In the Cambrian Era, ~550 million years ago, limestones, containing some 44% CO2 bonded with calcium ions, were precipitated from the oceans. At that time, atmospheric CO2 concentration was ~7000 ppmv, or ~18 times today’s (IPCC, 2001): yet it was at that time that the calcite corals first achieved algal symbiosis. In the Jurassic era, ~175 million years ago, atmospheric CO2 concentration was ~6000 ppmv, or ~15 times today’s (IPCC, 2001): yet it was then that the delicate aragonite corals came into being.
Therefore, today’s CO2 concentration, though perhaps the highest in 20 million years, is by no means exceptional or damaging. Indeed, it has been argued that trees and plants have been part-starved of CO2 throughout that period (Senate testimony of Professor Will Happer, Princeton University, 2009). It is also known that a doubling of today’s CO2 concentration, projected to occur later this century (IPCC, 2007), would increase the yield of some staple crops by up to 40% (lecture by Dr. Leighton Steward, Parliament Chamber, Copenhagen, December 2009).

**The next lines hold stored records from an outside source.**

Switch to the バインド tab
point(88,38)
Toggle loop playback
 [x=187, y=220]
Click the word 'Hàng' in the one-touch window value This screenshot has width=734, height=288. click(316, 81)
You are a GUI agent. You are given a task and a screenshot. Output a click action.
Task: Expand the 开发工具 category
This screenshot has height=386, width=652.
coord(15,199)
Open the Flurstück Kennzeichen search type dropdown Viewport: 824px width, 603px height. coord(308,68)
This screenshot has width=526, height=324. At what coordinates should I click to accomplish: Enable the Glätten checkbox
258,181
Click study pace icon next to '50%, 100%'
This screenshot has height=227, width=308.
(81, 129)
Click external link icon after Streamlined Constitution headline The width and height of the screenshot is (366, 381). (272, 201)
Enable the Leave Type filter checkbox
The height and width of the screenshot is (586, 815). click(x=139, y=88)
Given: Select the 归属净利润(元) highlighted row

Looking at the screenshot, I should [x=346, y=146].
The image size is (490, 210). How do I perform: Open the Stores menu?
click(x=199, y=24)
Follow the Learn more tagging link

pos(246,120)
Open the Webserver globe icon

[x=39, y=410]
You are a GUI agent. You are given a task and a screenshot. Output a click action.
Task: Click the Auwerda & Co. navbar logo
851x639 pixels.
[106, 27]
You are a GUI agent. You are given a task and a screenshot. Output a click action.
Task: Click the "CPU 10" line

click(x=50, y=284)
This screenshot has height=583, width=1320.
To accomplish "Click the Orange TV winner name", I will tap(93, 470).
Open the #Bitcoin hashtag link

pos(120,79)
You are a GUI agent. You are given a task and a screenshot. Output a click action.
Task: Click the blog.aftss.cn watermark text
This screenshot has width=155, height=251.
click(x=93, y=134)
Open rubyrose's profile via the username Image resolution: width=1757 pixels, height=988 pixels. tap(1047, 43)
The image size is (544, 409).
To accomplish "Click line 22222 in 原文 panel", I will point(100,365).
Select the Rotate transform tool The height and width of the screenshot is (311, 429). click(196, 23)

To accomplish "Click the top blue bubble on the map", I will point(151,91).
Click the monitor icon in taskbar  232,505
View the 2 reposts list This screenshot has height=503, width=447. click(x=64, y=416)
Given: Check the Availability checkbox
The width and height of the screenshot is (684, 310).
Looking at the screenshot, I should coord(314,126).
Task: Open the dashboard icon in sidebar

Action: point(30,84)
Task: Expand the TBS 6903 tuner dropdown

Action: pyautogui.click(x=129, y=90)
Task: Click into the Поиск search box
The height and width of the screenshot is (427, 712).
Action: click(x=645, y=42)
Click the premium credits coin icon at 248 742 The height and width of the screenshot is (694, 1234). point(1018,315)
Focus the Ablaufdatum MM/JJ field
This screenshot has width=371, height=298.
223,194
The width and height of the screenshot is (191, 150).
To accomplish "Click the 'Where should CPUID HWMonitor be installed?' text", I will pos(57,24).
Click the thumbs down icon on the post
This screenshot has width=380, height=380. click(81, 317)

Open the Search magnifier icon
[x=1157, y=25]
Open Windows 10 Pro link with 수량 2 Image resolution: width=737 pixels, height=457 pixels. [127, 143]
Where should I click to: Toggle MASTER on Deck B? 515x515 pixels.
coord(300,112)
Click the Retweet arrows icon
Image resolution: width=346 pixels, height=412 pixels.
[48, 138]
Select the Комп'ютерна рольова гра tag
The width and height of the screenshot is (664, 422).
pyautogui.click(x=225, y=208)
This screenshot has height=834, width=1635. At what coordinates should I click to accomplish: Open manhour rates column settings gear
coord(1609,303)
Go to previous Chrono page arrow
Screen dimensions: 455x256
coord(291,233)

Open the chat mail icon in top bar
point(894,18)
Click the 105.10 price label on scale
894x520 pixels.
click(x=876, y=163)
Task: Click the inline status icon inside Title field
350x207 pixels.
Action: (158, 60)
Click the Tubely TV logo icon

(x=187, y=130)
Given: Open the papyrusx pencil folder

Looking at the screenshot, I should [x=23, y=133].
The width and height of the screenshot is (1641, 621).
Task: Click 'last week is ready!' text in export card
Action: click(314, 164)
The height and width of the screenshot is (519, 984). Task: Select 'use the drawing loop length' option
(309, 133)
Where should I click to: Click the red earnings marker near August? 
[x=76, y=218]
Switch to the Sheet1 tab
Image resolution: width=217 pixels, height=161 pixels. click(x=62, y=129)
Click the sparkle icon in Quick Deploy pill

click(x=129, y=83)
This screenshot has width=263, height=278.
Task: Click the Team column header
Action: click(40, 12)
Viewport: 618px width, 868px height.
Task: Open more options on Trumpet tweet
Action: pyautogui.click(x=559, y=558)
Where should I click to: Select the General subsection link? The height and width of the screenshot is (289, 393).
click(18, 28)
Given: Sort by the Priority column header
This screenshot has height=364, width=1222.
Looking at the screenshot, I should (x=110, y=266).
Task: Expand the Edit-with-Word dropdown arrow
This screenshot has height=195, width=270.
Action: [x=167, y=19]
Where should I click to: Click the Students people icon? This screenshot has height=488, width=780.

Global mean surface temperature: Throughout most of the past 550 million years, global temperatures were ~7 K (13 F) warmer than the present. In each of the past four interglacial warm periods over the past 650,000 years, temperatures were warmer than the present by several degrees (A.A. Gore, An Inconvenient Truth, 2006).
In the current or Holocene warm period, which began 11,400 years ago at the abrupt termination of the Younger Dryas cooling event, some 7500 years were warmer than the present (Cuffey & Clow, 1997), and, in particular, the medieval, Roman, Minoan, and Holocene Climate Optima were warmer than the present (Cuffey & Clow, 1997). The “global warming” that ceased late in 2001 (since when there has been a global cooling trend for eight full years) had begun in 1695, towards the end of the Maunder Minimum, a period of 70 years from 1645-1715 when the Sun was less active than at any time in the past 11,400 years (Hathaway, 2004). Solar activity increased with a rapidity unprecedented in the Holocene, reaching a Grand Solar Maximum during a period of 70 years from 1925-1995 when the Sun was very nearly as active as it had been at any time in the past 11,400 years (Hathaway, 2004; Usoskin, 2003; Solanki, 2005).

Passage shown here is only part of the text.